It’s a Small World, Even Here in the Woods
By Cam Mather
I live off the grid and try to be as independent as possible. I don’t like having to depend on others for things that are important to me. From my electricity to my heat to my food, I like to be in control.
But having children has taught me that you can never really be in control. There are forces at work out there that are beyond your grasp that can have a real impact on your life. Like sickness and hurricanes and droughts and… your children.
A few years ago we began hearing about a young man named “Dhruva.” Our youngest daughter had met him at university. We noticed that his name became mentioned more and more often. Eventually Katie and Dhruva became a “thing” and this past winter they got engaged. Dhruva was born in India, lived some of his life in Dubai and came to Canada to complete an Engineering Degree. He is now a Canadian citizen.
Dhruva is a fine, wonderful young man, and Michelle and I are both thrilled that he’s going to be our son-in-law. Dhruva’s family is also wonderful, and our two families are becoming very close. Dhruva proposed to Katie in front of the Taj Mahal in India last February when they were there for Dhruva’s cousin’s wedding. He actually asked Michelle and me for permission to propose to her before they left on their trip. Needless to say, we were happy to agree.

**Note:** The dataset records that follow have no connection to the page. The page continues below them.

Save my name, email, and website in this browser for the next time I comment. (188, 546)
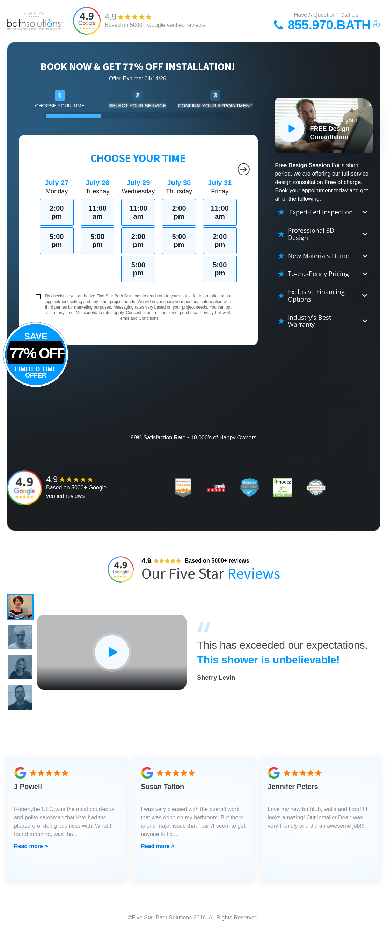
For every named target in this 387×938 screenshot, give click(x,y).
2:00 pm (57, 212)
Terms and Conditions (138, 318)
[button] (21, 607)
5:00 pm (57, 240)
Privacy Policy (213, 312)
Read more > (31, 852)
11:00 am (98, 212)
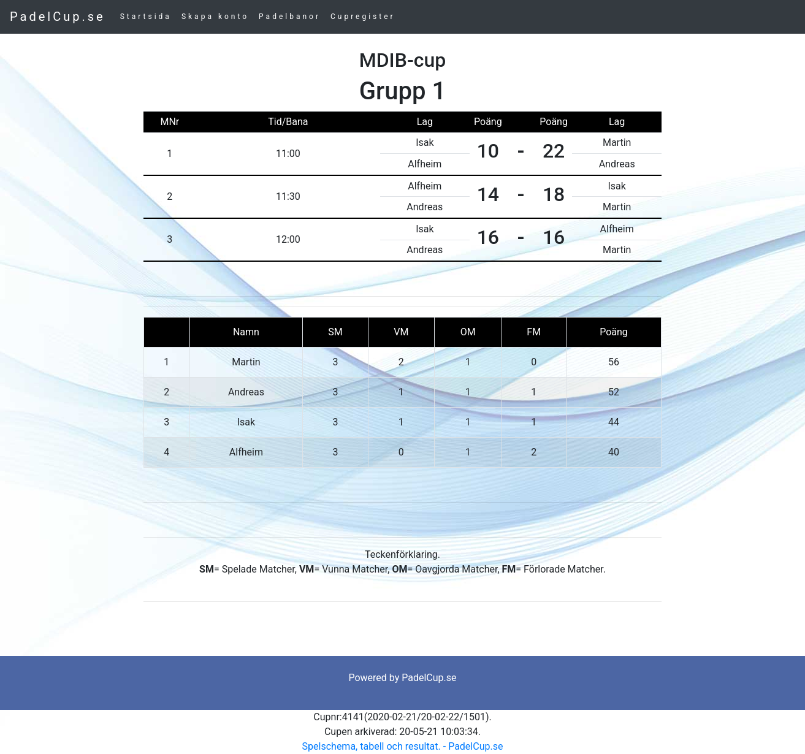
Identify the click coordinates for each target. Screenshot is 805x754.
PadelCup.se (57, 16)
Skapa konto (215, 16)
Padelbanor (290, 16)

A couple of weekends ago we celebrated their engagement at a get together in Toronto. Indian people love celebrations and this was no exception. There were a number of cultural formalities. Dhruva’s mother Rashida explained that in India an engagement party celebrates the joining of the two families, and that the bride and groom don’t even have to attend. As it was, it was nice that Katie and Dhruva did attend.

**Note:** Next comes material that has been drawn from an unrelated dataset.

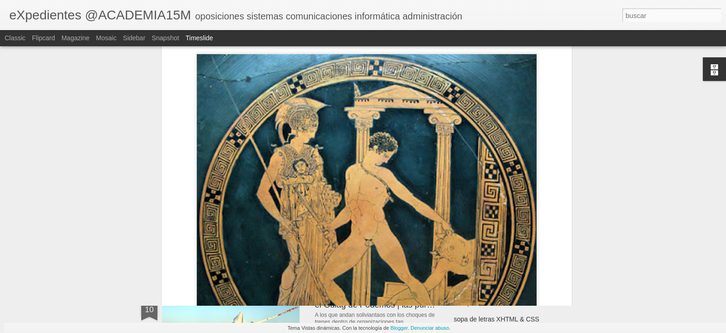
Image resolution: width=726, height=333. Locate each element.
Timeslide (199, 38)
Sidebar (134, 38)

There was a ceremony in which the parents exchanged fruit as well as dried fruit and nuts. Dhruva’s parents also presented Katie with many lovely gifts. Several years ago, Katie and Dhruva had given me a traditional Indian outfit. I decided to wear it to the engagement party. The outfit is called “Kurta Pajamas” and I’m never very confident about getting the pronunciation correct and so I always say it very quickly, hoping that no one will notice if I mess up. This is a technique I developed years ago. As you can imagine from the name “pajama,” they are really comfortable.

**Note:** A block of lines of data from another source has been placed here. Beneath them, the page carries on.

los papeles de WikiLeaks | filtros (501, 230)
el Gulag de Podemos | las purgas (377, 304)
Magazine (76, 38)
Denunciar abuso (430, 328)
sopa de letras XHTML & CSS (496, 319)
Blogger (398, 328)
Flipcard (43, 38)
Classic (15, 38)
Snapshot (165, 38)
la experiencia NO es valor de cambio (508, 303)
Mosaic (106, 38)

Katie and Dhruva plan on having one wedding celebration in India and one here. No wedding date has been set yet but we’ve already told Katie that we won’t be flying to India for her wedding. We believe that in our 50+ years we’ve had enough of an impact on the planet, and flying is one thing we will not do. We haven’t flown in 20 years. Even if I didn’t worry about the environmental impact of air travel, I also know that about 15 minutes into the 18 hour flight I would have a massive panic attack and demand that the jet be turned around. It wouldn’t be pretty.
I love Indian food and I love Indian culture and I would love to be part of a multi-day Indian wedding celebration, but I won’t be attending. Dhruva mentioned that they will integrate some Canadian culture into the wedding in India, and we will include some Indian traditions into the celebration here in Canada as well.
These family matters are always very delicate. Dhruva’s parents, Rashida and Vikram, are wonderful people and we do not want to offend them. But we feel very strongly about the negative environmental impact of air travel and we don’t want to be hypocrites. And since we have so many friends and family members here who will want to celebrate their wedding, we think it’s only fair to have a celebration here too.
I drone on endlessly in this blog about peak oil and how my life has been impacted by the miracle of cheap and abundant fossil fuels. People can live in countries a world away from where they were born. And they can return often to visit their families and friends. They can be citizens of the world. It’s quite amazing.
Luckily Dhruva is a very tech-savvy engineer, so I have no doubt we can be involved with much of the ceremony via Skype and other technologies. After the unbelievably great “all you can eat” Indian buffet at their engagement party, I will greatly miss not being there. Well, sort of. I still don’t like spicy hot food. Katie, who grew up eating Indian food prepared for Canadian taste buds, has had to ramp up her threshold for heat. I on the other, at my age, have just accepted that I love Indian food and its spices, but only when it’s kept wimpy. As Popeye said “I yam what I yam.”
This multicultural world of ours has integrated itself into my quiet life here in the woods far from the maddening crowd. I am overjoyed that my daughter has found someone to spend the rest of her life with. I’m thrilled he is such a fine and decent man. And I’m thrilled that family celebrations will always involve my favorite Indian food. What more could a father ask for?